*** Task inputs

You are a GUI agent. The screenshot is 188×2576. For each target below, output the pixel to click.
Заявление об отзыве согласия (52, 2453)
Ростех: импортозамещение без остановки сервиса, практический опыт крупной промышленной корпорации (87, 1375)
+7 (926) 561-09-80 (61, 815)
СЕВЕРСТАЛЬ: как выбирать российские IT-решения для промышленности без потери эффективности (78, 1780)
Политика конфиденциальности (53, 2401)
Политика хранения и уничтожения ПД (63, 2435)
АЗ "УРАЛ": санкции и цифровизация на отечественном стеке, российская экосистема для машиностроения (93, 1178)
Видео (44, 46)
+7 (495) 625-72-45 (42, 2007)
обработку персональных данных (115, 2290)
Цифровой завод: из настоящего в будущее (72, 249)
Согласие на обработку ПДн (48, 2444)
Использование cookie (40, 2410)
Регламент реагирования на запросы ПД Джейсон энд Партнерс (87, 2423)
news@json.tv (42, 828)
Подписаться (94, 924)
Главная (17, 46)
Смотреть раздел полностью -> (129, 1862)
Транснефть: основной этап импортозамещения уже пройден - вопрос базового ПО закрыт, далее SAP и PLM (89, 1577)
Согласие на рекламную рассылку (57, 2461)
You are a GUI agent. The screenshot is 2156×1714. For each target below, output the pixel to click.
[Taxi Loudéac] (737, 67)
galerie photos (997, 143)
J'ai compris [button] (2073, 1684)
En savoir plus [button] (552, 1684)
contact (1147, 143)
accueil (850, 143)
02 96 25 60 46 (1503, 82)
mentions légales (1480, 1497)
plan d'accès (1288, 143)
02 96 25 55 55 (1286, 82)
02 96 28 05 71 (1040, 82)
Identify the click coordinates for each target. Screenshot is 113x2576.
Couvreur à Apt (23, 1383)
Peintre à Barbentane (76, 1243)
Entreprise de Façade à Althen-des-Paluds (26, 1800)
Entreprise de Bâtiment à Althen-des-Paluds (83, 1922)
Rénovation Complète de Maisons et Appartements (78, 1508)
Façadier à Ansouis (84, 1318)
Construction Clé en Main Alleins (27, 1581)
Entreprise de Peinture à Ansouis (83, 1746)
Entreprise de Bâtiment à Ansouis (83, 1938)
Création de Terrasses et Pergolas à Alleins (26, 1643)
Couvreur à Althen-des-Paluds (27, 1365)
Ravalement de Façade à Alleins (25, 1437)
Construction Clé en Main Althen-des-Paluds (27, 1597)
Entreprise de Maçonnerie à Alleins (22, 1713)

******

- **Work instruction**: With every line intact, print the records above again.

- **Answer for this exercise**:
You are a GUI agent. The screenshot is 188×2576. For each target below, output the pixel to click.
Заявление об отзыве согласия (52, 2453)
Ростех: импортозамещение без остановки сервиса, практический опыт крупной промышленной корпорации (87, 1375)
+7 (926) 561-09-80 (61, 815)
СЕВЕРСТАЛЬ: как выбирать российские IT-решения для промышленности без потери эффективности (78, 1780)
Политика конфиденциальности (53, 2401)
Политика хранения и уничтожения ПД (63, 2435)
АЗ "УРАЛ": санкции и цифровизация на отечественном стеке, российская экосистема для машиностроения (93, 1178)
Видео (44, 46)
+7 (495) 625-72-45 (42, 2007)
обработку персональных данных (115, 2290)
Цифровой завод: из настоящего в будущее (72, 249)
Согласие на обработку ПДн (48, 2444)
Использование cookie (40, 2410)
Регламент реагирования на запросы ПД Джейсон энд Партнерс (87, 2423)
news@json.tv (42, 828)
Подписаться (94, 924)
Главная (17, 46)
Смотреть раздел полностью -> (129, 1862)
Транснефть: основной этап импортозамещения уже пройден - вопрос базового ПО закрыт, далее SAP и PLM (89, 1577)
Согласие на рекламную рассылку (57, 2461)
You are a GUI agent. The screenshot is 2156×1714. For each target below, output the pixel to click.
[Taxi Loudéac] (737, 67)
galerie photos (997, 143)
J'ai compris [button] (2073, 1684)
En savoir plus [button] (552, 1684)
contact (1147, 143)
accueil (850, 143)
02 96 25 60 46 (1503, 82)
mentions légales (1480, 1497)
plan d'accès (1288, 143)
02 96 25 55 55 (1286, 82)
02 96 28 05 71 (1040, 82)
Identify the click coordinates for each target. Screenshot is 113x2576.
Couvreur à Apt (23, 1383)
Peintre à Barbentane (76, 1243)
Entreprise de Façade à Althen-des-Paluds (26, 1800)
Entreprise de Bâtiment à Althen-des-Paluds (83, 1922)
Rénovation Complète de Maisons et Appartements (78, 1508)
Façadier à Ansouis (84, 1318)
Construction Clé en Main Alleins (27, 1581)
Entreprise de Peinture à Ansouis (83, 1746)
Entreprise de Bâtiment à Ansouis (83, 1938)
Création de Terrasses et Pergolas à Alleins (26, 1643)
Couvreur à Althen-des-Paluds (27, 1365)
Ravalement de Façade à Alleins (25, 1437)
Construction Clé en Main Althen-des-Paluds (27, 1597)
Entreprise de Maçonnerie à Alleins (22, 1713)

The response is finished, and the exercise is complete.